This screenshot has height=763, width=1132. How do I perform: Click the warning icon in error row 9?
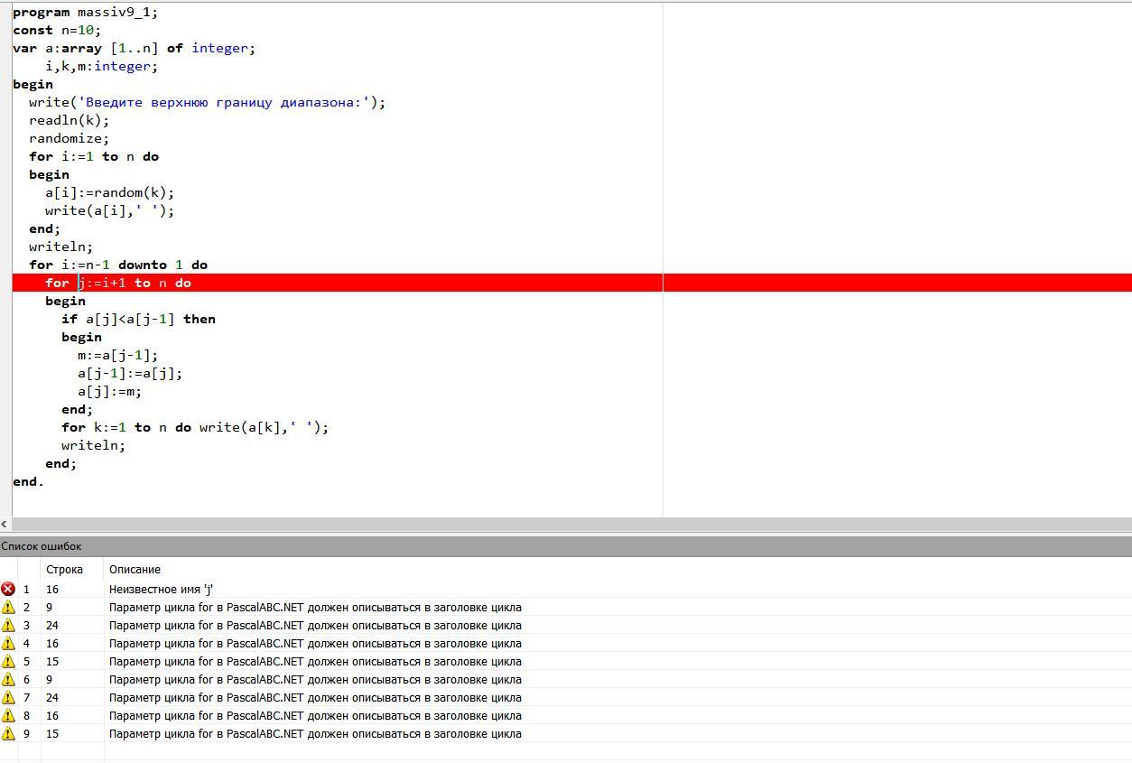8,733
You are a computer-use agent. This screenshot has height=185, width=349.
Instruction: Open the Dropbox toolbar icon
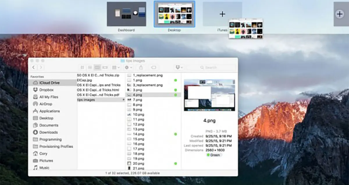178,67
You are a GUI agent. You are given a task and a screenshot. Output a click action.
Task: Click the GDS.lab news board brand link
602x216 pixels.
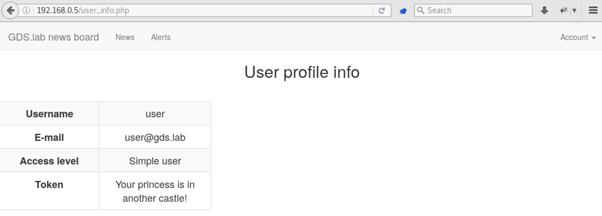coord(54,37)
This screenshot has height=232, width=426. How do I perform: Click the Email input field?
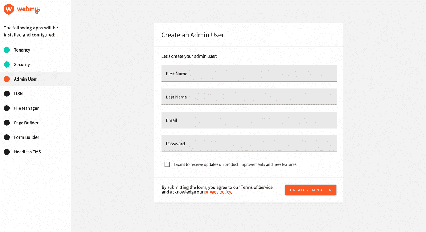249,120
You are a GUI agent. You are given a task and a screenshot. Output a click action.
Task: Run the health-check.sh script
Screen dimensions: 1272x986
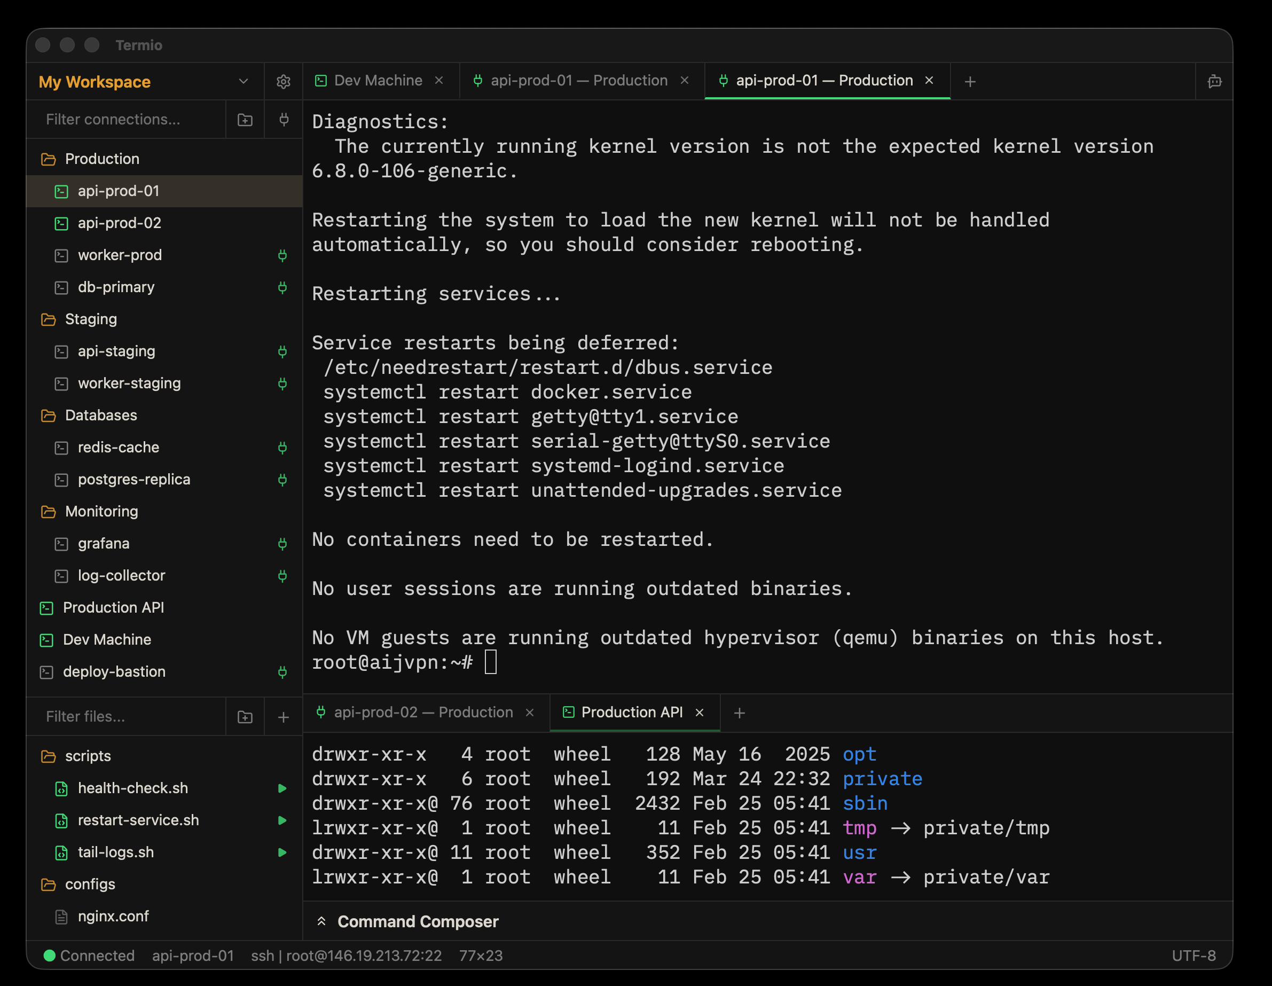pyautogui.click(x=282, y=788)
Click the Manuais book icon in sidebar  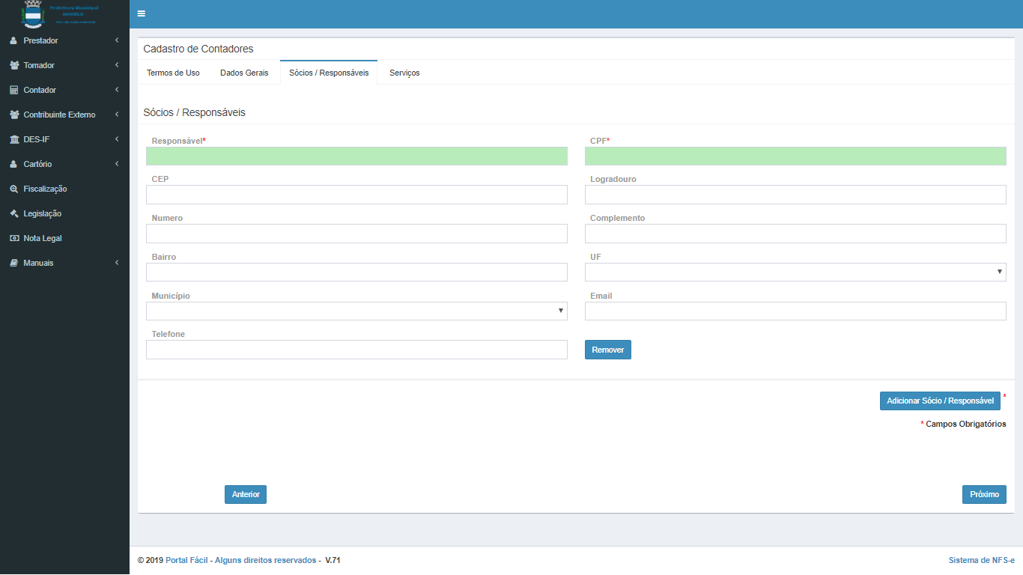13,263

...

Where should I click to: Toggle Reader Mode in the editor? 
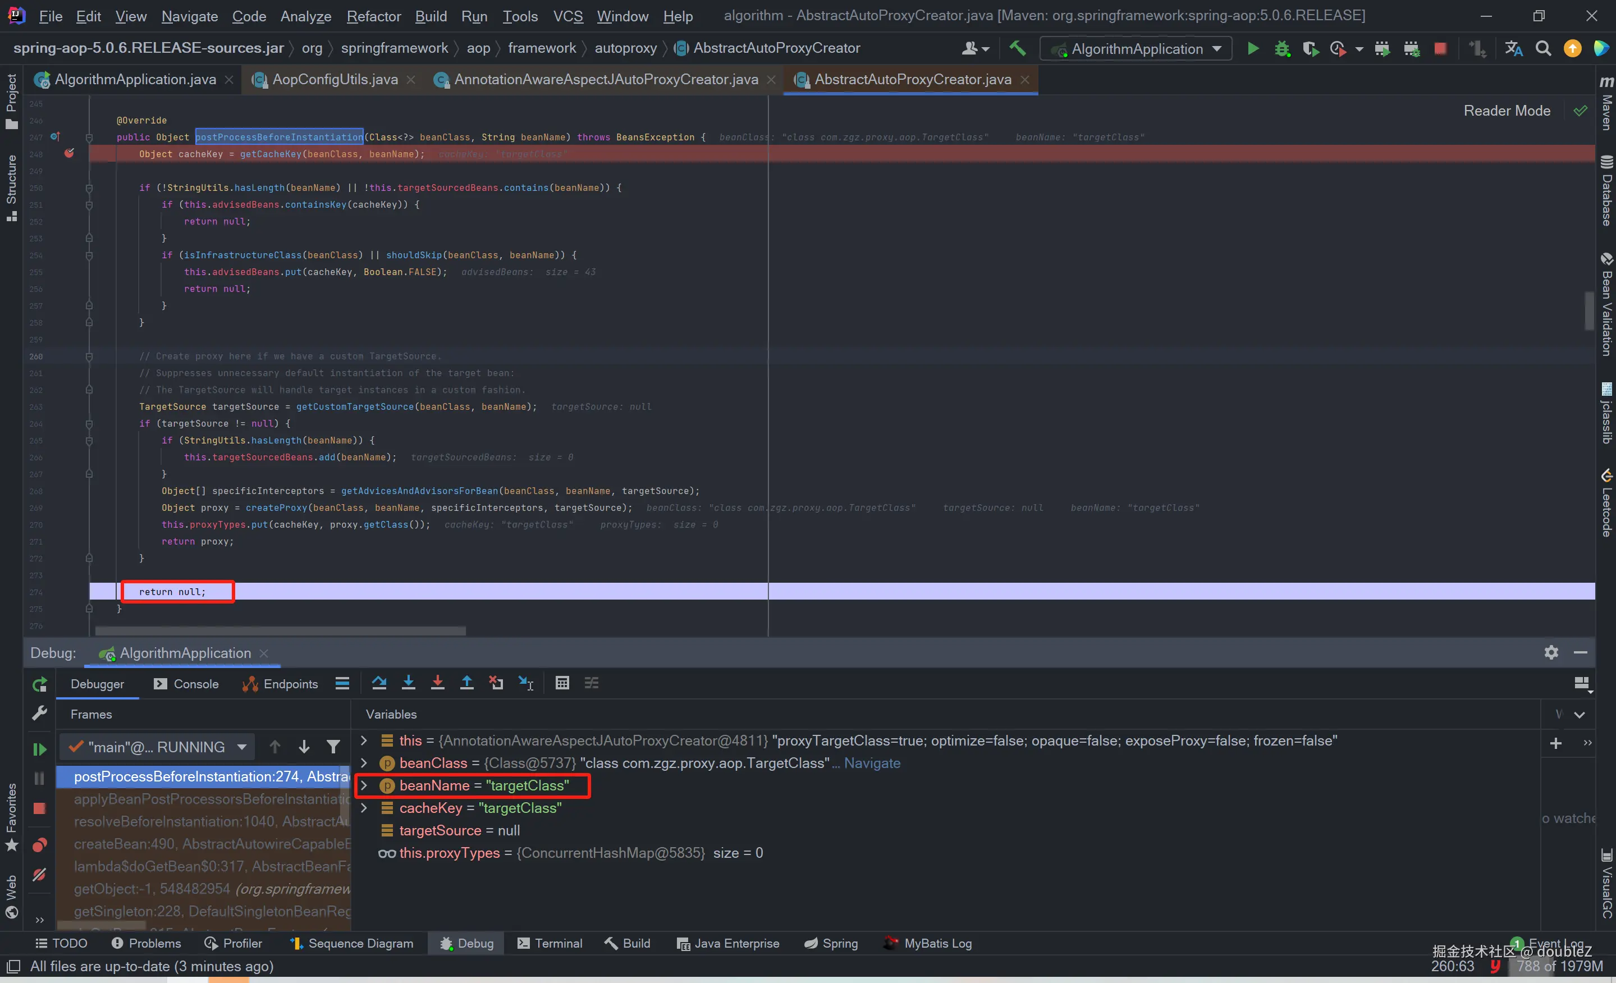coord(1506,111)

* * *

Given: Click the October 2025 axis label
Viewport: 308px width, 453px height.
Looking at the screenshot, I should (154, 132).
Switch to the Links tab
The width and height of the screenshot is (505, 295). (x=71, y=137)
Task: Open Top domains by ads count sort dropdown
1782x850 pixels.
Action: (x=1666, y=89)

CHALLENGE
Repeat the listing word for word, everything from the line containing "Task: Open Top" down to the line containing "Action: (x=1666, y=89)", both of those lines included.

TASK OUTPUT
Task: Open Top domains by ads count sort dropdown
1782x850 pixels.
Action: (x=1666, y=89)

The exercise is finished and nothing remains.